The ASR system introduced in this project can be used as a foundation to automate the generation of progress reports for Psychotherapy sessions. A further enhancement is possible when paired with other predictive methodologies to analyze the results to provide the right course of action for the patient.
In the [Solution Technical Details](#solution-technical-details) section, the interested reader can find a more thorough technical discussion regarding the ASR solution presented in this reference kit, while the components of the ASR system workflow are described in the [How it Works section](#how-it-works), along with an explanation on how Intel® Extension for PyTorch\* and Intel® Neural Compressor are useful in boosting the training and inference performance of the system.

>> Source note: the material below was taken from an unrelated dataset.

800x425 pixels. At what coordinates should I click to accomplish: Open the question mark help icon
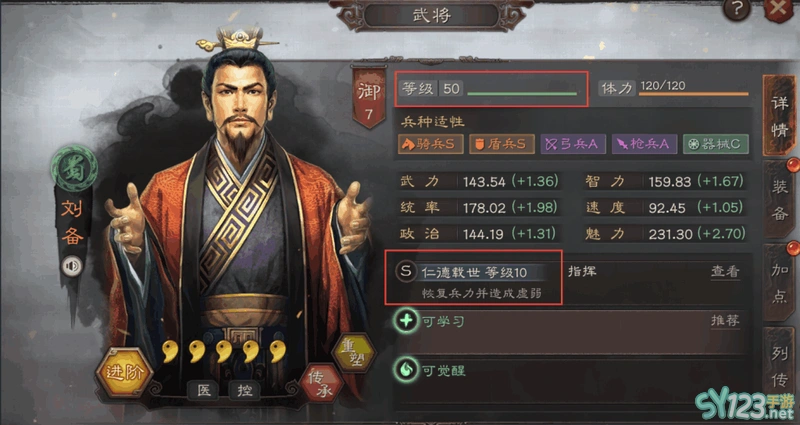click(x=737, y=9)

For more details, visit [Intel® Distribution for Python](https://www.intel.com/content/www/us/en/developer/tools/oneapi/distribution-for-python.html), [Intel® Extension for PyTorch\*](https://www.intel.com/content/www/us/en/developer/tools/oneapi/optimization-for-pytorch.html#gs.5vjhbw), [Intel® Neural Compressor](https://www.intel.com/content/www/us/en/developer/tools/oneapi/neural-compressor.html#gs.5vjr1p), and the [AI Transcription](https://github.com/oneapi-src/ai-transcribe) GitHub repository.
## Solution Technical Details
In this section, the interested reader can find a more in deep explanation regarding the speech-to-text mapping process implemented by the proposed ASR solution. A description of the datasets used by the ASR pipeline is also presented.

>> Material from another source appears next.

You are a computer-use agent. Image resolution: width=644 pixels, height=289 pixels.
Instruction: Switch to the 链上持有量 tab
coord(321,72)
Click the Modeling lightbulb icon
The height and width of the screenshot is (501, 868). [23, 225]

### Speech to Text Conversion Using the Wav2vec-U Framework
Human language encompasses various facets of expression, including spoken communication, written text and sign language [[4]](#mehrish_2023). For speech, the concept of phonemes is essential as they can be seen as descriptors that represent the different sounds which distinguish words from each other, e.g., the word cat entails three phonemes /K/, /AE/ and /T/, which correspond to the three distinct sounds that makes up the pronunciation of the word [[5]](#baevsky_2021). As will be seen later in the implementation of this reference kit ASR system, the use of phonemes becomes very important to achieve high accuracy in the speech-to-text task.
The present reference kit provides a solution that carries out the process of converting speech to text by leveraging a toolkit called Fairseq (Facebook\* AI Research Sequence-to-Sequence Toolkit) developed by Meta\*. Fairseq allows to train custom models to address multiple sequence-to-sequence problems, including translation and summarization. Please refer to the [Fairseq](https://github.com/facebookresearch/fairseq) repository to learn all the details behind this toolkit.
To be more specific, with the aim of achieving the speech transcription task, this reference kit utilizes a specialized Fairseq framework called Wav2vec-U, which performs training speech recognition in an unsupervised manner, given no labeled training data at all. Wav2vec-U is part of the ASR systems that work in a two-step pipeline: a preprocessing stage followed by the unsupervised training stage, with the goal of mapping input audio speech signals into phoneme sequences [[6]](#liu_2023). Next, the stages of the Wav2vec-U framework are outlined according to the research paper [[5]](#baevsky_2021) where this methodology is proposed.
1) Speech signal representations are extracted by the wav2vec 2.0 model [[7]](#baevsky_2020) using self-supervised learning. The wav2vec 2.0 model implements a convolutional feature encoder to maps raw audio sequences to latent speech representations, which a Transformer converts into context representations.
2) K-means clustering is applied to the speech representations with the aim to grouping similar phonetic characteristics.
3) The clusters are leveraged to introduce speech segment boundaries whenever the cluster identifier changes.
4) Segmented representations are build using Principal Component Analysis (PCA) for dimensionality reduction and a mean-pooled process that also includes adjacent segments.
5) From this stage, the training process starts by using a GAN, inputting the segmented representations to the generator, whose outcomes are phoneme sequences. These phonemes correspond to the transcriptions of the initial input audio signals.
6) The discriminator is fed with unlabeled phonemized text, as well as with the phoneme sequences produced by the generator.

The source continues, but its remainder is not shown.